Find "Where should I", then copy its line and every later line of the entries exactly through the end, leaving all pictures out.

- [Entries shown]:
────────────────

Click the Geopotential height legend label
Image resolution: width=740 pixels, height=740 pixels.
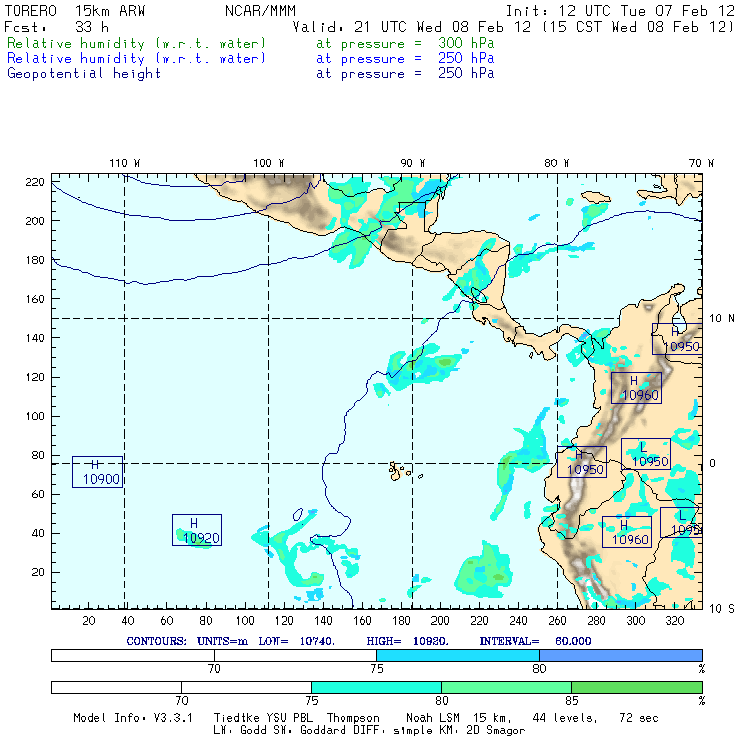84,73
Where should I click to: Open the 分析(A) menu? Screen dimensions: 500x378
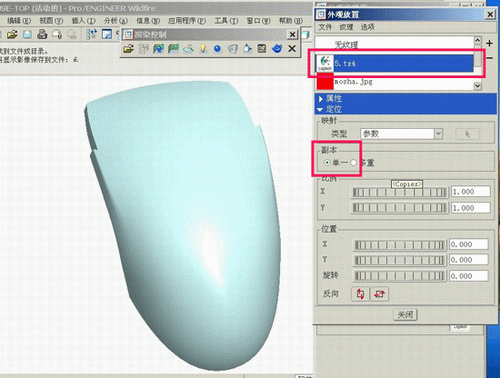coord(116,21)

────────────────

- [Exercise solution]:
Where should I click to: Open the 分析(A) menu? Screen dimensions: 500x378
coord(116,21)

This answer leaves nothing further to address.